Dynasty Owners should keep an eye on him as I believe there is something there.

13. Bryan Abreu (RHP)

Highest Level:  High-A ETA: 2020-21 Fantasy Ceiling:  Closer

The Astros have a ton of hard-throwing pitchers that have a range from a mid-rotation starter to a high-leverage bullpen arm.  The difference with their stable of young pitchers and other team’s depth is that the Astros have a history of improving the control of their pitchers so that their stuff plays in the Major Leagues.

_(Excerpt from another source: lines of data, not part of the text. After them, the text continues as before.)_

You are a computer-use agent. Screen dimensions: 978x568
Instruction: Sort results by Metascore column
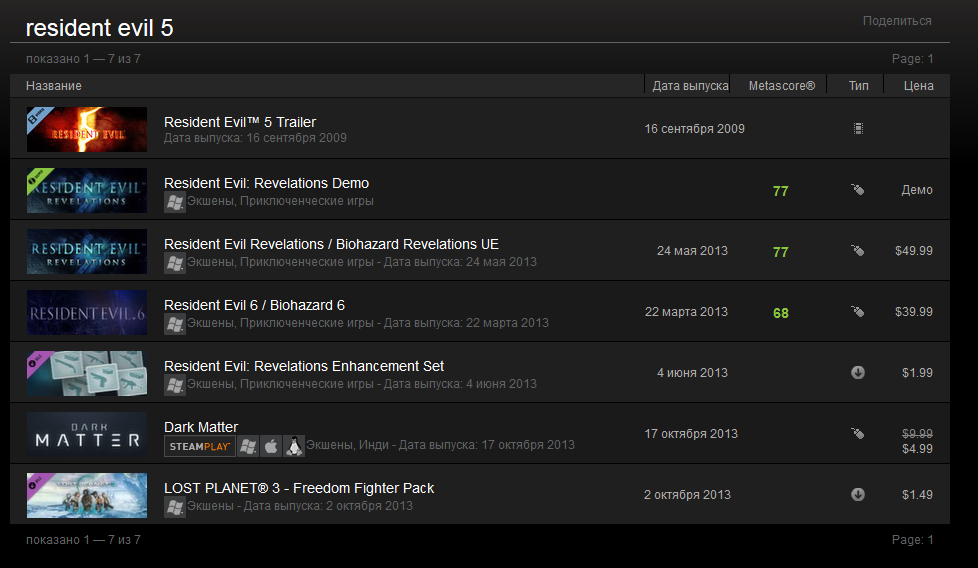pos(781,86)
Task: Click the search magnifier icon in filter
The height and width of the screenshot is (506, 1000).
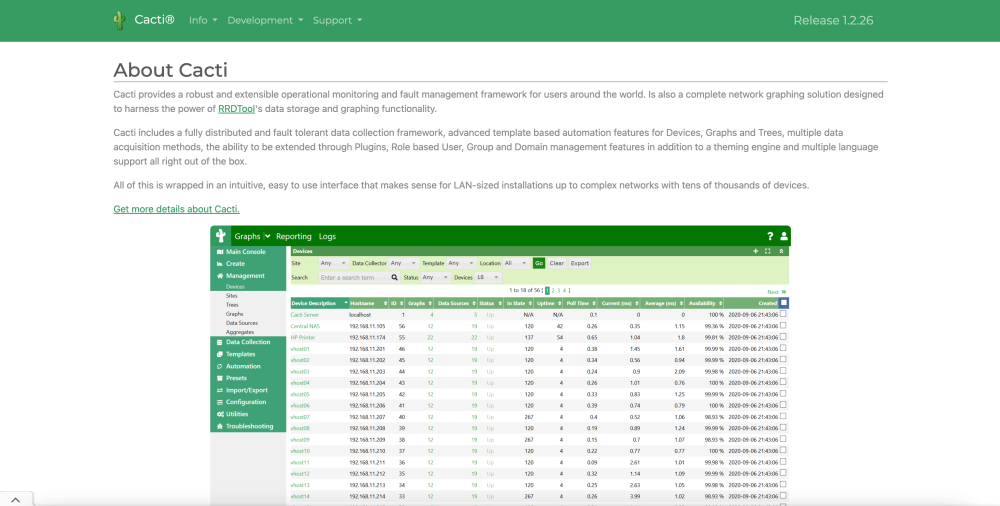Action: pos(394,277)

Bryan Abreu is one of those hard-throwing pitchers who pitched lights-out last year across the NY Penn League and Low-A. In 54.1 innings, he pitched to a 1.49 ERA striking out 90 while walking 23.  He appeared as both a starter and reliever in the Astros tandem pitching approach but when he pitched in shorter relief is where the stuff really played up.  Not only can he run his fastball up to the upper 90’s, but his wipeout slider is the money pitch that is his primary out pitch.

14. Cionel Perez (LHP)

Highest Level:  Majors ETA: 2018 Fantasy Ceiling:  Top 60 SP

After having an impressive year in Double-A, Cionel Perez was rewarded with multiple call-ups to the Major League roster.  While the Astros still view him as a starter, he was used exclusively as a reliever in Houston.  In doing so, his fastball played up to the mid-90s, but he had trouble controlling his arsenal.  That was not the case in Double-A. In 68.1 innings, he pitched to a 1.98 ERA striking out nearly 11 per nine while walking less than three per nine.

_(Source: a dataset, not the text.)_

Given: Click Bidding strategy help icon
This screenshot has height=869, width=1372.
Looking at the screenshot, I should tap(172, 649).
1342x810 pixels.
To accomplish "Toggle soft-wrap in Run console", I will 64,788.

While the stuff points to a back-end starter, if the needs arise again in 2019, he could be used out of the bullpen.  If that happens, there will not be much fantasy value as I don’t see near-term Closer potential.

15. Alex McKenna (OF)

Highest Level:  Low-A ETA: 2021 Fantasy Ceiling:  Top 60 OF

With their fourth-round pick in last June’s draft, the Astros grabbed outfielder Alex McKenna.  After signing, he was assigned to the New York Penn League where he did nothing but hit.   In 32 games, he hit .328/.423 with five home runs and six stolen bases.  The effort was rewarded in August when the Astros promoted him to Low-A for the remainder of the season.  The sledding was definitely more difficult.  While he hit .271, it came with a .367 BABIP and disguised a 31% strikeout rate.

McKenna carrying tool is his ability to make good contact.  He is aggressive at the plate though and will need to tone that down as he progresses through the system.  He’s a good runner and should be able to steal double-digit bases.  While I like the swing, he lacks leverage, so I’m unsure on the level of power he will develop.

He should start the season back in Low-A next season, but given his college pedigree, I would expect him to finish in High-A.  The upside for me is a major league regular with a chance to hit .270 but with some challenges on his OBP.